Record per individuare elementi:
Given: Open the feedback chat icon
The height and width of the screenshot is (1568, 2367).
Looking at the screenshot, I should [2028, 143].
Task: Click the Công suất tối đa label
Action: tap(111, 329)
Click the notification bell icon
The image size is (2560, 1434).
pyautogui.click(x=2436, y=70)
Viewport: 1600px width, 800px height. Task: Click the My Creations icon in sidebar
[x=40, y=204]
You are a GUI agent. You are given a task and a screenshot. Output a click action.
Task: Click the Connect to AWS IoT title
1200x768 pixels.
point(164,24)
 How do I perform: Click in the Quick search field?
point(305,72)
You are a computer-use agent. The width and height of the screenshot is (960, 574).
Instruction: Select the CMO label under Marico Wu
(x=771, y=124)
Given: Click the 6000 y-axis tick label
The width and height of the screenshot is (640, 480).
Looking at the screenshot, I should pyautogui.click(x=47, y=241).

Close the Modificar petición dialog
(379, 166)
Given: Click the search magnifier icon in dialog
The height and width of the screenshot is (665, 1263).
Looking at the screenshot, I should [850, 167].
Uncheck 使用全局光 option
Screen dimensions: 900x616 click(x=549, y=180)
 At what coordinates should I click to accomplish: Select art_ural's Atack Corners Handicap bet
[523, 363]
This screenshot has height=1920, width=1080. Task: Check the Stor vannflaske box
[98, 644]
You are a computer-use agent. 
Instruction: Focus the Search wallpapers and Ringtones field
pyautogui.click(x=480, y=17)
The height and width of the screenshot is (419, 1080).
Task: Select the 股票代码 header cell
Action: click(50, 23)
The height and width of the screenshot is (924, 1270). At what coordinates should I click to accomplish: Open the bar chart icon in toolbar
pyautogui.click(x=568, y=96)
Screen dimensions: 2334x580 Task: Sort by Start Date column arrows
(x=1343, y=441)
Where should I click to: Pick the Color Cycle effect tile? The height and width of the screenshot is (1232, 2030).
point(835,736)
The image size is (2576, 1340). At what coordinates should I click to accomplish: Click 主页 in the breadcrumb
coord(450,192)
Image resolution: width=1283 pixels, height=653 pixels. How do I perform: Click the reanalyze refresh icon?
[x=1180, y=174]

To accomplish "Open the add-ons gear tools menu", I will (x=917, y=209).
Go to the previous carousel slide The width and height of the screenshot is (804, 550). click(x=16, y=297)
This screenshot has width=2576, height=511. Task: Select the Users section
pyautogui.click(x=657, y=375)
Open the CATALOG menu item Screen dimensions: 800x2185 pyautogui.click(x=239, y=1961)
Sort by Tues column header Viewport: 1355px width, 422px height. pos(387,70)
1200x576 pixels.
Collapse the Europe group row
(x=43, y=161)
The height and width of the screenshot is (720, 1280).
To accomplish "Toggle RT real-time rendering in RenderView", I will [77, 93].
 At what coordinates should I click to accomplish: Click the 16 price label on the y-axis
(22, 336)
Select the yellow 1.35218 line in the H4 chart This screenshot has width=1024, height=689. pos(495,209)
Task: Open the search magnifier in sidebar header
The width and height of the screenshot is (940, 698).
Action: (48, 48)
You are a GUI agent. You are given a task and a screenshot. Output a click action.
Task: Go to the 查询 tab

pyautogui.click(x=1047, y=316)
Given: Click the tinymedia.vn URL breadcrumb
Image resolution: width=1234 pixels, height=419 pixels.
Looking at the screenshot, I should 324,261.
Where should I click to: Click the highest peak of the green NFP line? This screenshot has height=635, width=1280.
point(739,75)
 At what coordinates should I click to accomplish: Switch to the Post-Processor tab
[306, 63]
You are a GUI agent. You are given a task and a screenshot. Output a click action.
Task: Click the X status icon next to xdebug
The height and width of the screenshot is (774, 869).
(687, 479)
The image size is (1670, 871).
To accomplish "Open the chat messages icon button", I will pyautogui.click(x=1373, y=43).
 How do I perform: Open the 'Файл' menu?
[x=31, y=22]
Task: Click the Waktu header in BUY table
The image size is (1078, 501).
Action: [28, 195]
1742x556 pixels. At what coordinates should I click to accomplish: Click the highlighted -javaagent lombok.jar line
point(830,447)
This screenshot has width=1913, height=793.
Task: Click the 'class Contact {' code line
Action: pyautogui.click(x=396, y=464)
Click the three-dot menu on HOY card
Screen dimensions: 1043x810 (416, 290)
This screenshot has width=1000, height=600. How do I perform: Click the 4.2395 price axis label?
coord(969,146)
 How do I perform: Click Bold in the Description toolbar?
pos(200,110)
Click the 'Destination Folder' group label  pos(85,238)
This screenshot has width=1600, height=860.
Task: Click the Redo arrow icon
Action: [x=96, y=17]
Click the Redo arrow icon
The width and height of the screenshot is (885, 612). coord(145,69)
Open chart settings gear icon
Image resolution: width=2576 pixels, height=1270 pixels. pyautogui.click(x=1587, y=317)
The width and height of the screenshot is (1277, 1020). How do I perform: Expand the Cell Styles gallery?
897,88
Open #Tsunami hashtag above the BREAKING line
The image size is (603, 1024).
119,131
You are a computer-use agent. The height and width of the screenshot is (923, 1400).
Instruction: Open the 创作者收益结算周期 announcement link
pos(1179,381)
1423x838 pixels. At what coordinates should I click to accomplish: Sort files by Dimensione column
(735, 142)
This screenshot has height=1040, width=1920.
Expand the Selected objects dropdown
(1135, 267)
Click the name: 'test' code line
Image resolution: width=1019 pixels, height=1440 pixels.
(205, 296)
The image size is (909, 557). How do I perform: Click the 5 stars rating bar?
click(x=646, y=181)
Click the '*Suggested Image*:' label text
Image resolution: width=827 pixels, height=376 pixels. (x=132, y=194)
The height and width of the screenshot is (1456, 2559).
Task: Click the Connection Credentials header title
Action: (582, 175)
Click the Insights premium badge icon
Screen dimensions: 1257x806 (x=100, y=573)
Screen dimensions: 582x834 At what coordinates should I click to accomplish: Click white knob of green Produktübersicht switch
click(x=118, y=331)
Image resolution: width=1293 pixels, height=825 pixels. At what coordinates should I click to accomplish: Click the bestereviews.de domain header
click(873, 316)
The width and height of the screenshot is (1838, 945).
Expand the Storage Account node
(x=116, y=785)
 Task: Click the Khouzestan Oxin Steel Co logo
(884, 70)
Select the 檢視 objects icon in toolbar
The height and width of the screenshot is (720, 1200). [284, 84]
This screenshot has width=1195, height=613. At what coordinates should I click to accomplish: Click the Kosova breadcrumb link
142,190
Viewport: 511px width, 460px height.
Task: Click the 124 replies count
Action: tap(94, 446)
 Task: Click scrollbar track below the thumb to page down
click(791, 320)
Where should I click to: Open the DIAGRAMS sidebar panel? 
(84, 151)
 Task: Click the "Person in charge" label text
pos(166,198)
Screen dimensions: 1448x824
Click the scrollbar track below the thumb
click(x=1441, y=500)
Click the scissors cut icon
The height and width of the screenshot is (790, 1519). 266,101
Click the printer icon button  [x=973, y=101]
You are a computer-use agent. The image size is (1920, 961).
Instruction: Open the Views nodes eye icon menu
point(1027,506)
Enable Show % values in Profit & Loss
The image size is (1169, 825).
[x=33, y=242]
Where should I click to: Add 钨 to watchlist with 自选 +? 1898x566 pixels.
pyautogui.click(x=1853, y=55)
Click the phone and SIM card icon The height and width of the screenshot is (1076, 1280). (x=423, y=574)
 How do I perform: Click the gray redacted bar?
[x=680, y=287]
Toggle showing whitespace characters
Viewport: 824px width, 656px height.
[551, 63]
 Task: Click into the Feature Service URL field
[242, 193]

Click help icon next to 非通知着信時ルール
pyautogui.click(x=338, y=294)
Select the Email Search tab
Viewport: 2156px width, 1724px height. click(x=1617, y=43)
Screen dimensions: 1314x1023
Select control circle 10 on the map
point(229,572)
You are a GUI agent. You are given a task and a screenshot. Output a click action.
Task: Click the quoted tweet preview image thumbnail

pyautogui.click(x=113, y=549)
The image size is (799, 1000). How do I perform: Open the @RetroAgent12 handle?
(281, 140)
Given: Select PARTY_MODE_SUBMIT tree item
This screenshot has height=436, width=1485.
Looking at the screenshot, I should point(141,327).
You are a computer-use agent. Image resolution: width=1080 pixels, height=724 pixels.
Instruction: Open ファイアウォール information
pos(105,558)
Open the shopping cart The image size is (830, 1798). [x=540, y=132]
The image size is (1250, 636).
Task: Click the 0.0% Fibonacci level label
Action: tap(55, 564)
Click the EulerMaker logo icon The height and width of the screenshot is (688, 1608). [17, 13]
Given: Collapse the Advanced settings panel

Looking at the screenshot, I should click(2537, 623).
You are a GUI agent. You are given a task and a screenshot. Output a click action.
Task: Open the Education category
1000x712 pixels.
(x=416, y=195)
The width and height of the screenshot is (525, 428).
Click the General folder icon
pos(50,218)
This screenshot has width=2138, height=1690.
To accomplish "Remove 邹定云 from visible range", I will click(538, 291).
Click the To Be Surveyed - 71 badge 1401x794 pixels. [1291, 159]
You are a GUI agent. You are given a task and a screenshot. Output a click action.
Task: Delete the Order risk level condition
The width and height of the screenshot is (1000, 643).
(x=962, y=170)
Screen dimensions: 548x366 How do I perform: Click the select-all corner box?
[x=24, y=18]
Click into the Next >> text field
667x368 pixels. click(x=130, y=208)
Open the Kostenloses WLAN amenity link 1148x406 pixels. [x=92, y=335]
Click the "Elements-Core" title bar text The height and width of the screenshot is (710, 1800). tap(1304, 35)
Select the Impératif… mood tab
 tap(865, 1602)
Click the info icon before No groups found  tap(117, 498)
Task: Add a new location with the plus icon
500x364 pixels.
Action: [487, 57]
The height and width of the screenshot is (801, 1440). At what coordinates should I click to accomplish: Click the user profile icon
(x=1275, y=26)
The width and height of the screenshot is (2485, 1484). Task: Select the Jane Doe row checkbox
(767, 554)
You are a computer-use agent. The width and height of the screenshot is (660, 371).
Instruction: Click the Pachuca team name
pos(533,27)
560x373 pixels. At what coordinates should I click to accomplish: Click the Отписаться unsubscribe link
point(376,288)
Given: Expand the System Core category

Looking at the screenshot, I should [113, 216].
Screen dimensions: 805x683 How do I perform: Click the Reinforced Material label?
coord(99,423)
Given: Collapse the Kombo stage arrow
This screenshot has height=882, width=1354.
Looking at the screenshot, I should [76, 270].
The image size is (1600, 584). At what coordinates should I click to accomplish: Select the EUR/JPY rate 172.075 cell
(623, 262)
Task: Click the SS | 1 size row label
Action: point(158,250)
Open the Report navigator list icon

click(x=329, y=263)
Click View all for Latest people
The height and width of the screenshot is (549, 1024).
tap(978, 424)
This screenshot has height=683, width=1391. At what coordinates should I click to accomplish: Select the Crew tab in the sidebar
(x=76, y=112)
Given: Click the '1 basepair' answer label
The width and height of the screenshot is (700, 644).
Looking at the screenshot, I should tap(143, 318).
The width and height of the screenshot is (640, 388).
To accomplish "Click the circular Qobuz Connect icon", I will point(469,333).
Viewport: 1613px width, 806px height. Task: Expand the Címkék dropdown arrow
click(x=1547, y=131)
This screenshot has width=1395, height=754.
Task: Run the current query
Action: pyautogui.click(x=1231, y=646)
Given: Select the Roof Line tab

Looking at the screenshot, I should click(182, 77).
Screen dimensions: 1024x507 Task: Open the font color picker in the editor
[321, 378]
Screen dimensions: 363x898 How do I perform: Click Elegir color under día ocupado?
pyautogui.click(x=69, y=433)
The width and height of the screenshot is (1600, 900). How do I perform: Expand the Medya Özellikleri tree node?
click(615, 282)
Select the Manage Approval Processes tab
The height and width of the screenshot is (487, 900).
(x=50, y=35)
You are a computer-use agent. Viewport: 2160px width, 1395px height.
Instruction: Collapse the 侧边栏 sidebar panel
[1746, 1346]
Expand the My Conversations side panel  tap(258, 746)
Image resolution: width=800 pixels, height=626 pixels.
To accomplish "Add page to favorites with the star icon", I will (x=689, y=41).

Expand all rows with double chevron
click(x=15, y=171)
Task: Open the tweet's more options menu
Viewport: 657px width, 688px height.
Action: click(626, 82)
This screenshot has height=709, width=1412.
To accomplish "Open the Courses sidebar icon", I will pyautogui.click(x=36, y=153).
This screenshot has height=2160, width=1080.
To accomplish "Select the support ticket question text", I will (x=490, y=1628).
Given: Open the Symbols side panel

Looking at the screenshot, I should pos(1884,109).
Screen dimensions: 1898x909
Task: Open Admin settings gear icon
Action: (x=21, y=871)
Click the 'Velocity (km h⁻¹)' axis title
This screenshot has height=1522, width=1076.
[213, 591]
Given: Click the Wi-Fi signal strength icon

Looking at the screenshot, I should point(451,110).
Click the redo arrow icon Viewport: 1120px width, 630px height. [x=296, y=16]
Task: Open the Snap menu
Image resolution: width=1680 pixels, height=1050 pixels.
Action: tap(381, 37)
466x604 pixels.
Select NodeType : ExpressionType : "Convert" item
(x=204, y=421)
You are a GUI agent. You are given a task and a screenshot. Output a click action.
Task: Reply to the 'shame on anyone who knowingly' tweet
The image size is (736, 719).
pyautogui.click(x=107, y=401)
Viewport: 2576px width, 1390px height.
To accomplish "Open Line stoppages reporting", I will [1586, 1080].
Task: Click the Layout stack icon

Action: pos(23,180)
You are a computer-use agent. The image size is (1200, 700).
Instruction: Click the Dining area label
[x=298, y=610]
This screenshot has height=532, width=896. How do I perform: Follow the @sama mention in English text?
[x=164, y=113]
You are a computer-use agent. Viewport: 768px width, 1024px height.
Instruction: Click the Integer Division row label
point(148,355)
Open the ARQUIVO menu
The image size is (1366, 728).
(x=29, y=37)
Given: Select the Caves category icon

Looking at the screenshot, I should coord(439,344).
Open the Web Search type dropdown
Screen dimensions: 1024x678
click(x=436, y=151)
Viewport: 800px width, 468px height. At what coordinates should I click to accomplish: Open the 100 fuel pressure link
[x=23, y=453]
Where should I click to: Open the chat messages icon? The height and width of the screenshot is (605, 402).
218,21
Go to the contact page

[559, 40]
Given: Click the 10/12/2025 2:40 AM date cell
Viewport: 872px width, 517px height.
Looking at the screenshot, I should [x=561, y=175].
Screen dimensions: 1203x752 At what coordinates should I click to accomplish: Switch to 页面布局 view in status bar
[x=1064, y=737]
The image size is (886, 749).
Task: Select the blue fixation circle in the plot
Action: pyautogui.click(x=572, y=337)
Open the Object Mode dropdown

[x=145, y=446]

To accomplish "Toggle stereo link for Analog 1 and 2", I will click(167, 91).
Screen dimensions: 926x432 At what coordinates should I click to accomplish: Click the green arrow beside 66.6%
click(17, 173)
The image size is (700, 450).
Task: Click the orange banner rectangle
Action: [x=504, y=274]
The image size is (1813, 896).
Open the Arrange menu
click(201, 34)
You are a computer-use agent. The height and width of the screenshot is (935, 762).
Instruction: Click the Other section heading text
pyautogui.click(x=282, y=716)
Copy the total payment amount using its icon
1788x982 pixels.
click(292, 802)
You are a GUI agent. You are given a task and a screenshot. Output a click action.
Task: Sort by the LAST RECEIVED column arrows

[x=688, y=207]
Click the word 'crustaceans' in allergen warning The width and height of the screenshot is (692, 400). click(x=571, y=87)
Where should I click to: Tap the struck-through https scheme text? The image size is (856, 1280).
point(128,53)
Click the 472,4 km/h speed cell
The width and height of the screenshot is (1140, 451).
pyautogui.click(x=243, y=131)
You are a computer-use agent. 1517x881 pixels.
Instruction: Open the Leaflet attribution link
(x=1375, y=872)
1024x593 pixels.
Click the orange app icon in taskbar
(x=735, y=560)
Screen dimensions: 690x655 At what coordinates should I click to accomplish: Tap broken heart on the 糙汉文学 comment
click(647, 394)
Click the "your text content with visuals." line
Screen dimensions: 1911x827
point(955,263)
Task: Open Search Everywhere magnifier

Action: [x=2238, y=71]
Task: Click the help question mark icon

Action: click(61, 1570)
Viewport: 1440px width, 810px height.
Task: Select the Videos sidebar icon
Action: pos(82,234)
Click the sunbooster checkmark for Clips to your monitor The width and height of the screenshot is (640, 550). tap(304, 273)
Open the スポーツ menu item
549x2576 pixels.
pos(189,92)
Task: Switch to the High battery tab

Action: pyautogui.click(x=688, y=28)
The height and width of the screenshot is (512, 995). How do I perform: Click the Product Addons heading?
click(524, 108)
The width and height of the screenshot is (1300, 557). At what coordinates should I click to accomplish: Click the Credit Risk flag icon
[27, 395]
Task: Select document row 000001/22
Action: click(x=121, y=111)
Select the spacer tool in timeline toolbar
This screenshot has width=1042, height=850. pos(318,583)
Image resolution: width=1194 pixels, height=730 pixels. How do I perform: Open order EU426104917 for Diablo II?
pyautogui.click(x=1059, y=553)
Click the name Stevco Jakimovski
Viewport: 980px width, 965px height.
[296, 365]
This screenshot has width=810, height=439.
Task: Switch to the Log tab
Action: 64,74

▶ DA FARE
Converti in un elenco numerato la parte dei record che va dal loro inizio fino alla riga che contiene "(x=771, y=124)", inclusa, tralasciando le righe vuote.

▶ LA SOLUZIONE
1. Given: Open the feedback chat icon
2. The height and width of the screenshot is (1568, 2367).
3. Looking at the screenshot, I should [2028, 143].
4. Task: Click the Công suất tối đa label
5. Action: tap(111, 329)
6. Click the notification bell icon
7. The image size is (2560, 1434).
8. pyautogui.click(x=2436, y=70)
9. Viewport: 1600px width, 800px height. Task: Click the My Creations icon in sidebar
10. [x=40, y=204]
11. You are a GUI agent. You are given a task and a screenshot. Output a click action.
12. Task: Click the Connect to AWS IoT title
13. 1200x768 pixels.
14. point(164,24)
15.  How do I perform: Click in the Quick search field?
16. point(305,72)
17. You are a computer-use agent. The width and height of the screenshot is (960, 574).
18. Instruction: Select the CMO label under Marico Wu
19. (x=771, y=124)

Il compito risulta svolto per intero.